Every entry needs to be written out again exactly.
━━━ Available records
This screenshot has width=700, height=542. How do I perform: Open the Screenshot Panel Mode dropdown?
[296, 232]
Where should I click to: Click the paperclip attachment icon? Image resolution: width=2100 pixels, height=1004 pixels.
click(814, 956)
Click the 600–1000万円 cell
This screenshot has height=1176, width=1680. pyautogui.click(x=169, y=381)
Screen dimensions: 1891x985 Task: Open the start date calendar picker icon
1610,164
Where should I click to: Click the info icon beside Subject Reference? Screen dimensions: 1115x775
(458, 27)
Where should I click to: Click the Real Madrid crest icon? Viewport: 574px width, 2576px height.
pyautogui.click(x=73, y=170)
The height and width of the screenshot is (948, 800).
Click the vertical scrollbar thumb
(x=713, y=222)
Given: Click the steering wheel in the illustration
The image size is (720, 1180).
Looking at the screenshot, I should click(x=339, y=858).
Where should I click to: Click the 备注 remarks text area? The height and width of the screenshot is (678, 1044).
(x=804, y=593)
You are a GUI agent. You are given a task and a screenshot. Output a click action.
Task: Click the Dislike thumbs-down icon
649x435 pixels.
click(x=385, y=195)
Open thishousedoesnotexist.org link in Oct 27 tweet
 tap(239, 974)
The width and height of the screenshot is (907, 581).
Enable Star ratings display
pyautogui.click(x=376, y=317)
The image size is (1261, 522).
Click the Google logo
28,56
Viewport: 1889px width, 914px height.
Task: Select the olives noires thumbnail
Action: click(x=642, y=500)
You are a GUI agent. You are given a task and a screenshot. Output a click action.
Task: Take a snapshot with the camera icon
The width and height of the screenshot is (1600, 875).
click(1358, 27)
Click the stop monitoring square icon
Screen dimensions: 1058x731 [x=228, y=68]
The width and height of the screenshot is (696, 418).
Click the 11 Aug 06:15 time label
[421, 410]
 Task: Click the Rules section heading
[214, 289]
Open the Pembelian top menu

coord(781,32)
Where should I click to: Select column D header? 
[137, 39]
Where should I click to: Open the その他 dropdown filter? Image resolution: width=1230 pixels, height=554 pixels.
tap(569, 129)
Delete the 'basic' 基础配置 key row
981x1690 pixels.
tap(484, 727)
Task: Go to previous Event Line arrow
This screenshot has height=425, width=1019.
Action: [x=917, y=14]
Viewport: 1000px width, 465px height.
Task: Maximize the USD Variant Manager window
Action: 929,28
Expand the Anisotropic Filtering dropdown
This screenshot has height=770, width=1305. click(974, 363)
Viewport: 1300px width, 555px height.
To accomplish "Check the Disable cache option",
━━━━━━
**Your response:**
This screenshot has width=700, height=542. How do I perform: Open the Screenshot Panel Mode dropdown?
[296, 232]
Where should I click to: Click the paperclip attachment icon? Image resolution: width=2100 pixels, height=1004 pixels.
click(814, 956)
Click the 600–1000万円 cell
This screenshot has height=1176, width=1680. pyautogui.click(x=169, y=381)
Screen dimensions: 1891x985 Task: Open the start date calendar picker icon
1610,164
Where should I click to: Click the info icon beside Subject Reference? Screen dimensions: 1115x775
(458, 27)
Where should I click to: Click the Real Madrid crest icon? Viewport: 574px width, 2576px height.
pyautogui.click(x=73, y=170)
The height and width of the screenshot is (948, 800).
Click the vertical scrollbar thumb
(x=713, y=222)
Given: Click the steering wheel in the illustration
The image size is (720, 1180).
Looking at the screenshot, I should click(x=339, y=858).
Where should I click to: Click the 备注 remarks text area? The height and width of the screenshot is (678, 1044).
(x=804, y=593)
You are a GUI agent. You are given a task and a screenshot. Output a click action.
Task: Click the Dislike thumbs-down icon
649x435 pixels.
click(x=385, y=195)
Open thishousedoesnotexist.org link in Oct 27 tweet
 tap(239, 974)
The width and height of the screenshot is (907, 581).
Enable Star ratings display
pyautogui.click(x=376, y=317)
The image size is (1261, 522).
Click the Google logo
28,56
Viewport: 1889px width, 914px height.
Task: Select the olives noires thumbnail
Action: click(x=642, y=500)
You are a GUI agent. You are given a task and a screenshot. Output a click action.
Task: Take a snapshot with the camera icon
The width and height of the screenshot is (1600, 875).
click(1358, 27)
Click the stop monitoring square icon
Screen dimensions: 1058x731 [x=228, y=68]
The width and height of the screenshot is (696, 418).
Click the 11 Aug 06:15 time label
[421, 410]
 Task: Click the Rules section heading
[214, 289]
Open the Pembelian top menu

coord(781,32)
Where should I click to: Select column D header? 
[137, 39]
Where should I click to: Open the その他 dropdown filter? Image resolution: width=1230 pixels, height=554 pixels.
tap(569, 129)
Delete the 'basic' 基础配置 key row
981x1690 pixels.
tap(484, 727)
Task: Go to previous Event Line arrow
This screenshot has height=425, width=1019.
Action: [x=917, y=14]
Viewport: 1000px width, 465px height.
Task: Maximize the USD Variant Manager window
Action: 929,28
Expand the Anisotropic Filtering dropdown
This screenshot has height=770, width=1305. click(974, 363)
Viewport: 1300px width, 555px height.
To accomplish "Check the Disable cache option",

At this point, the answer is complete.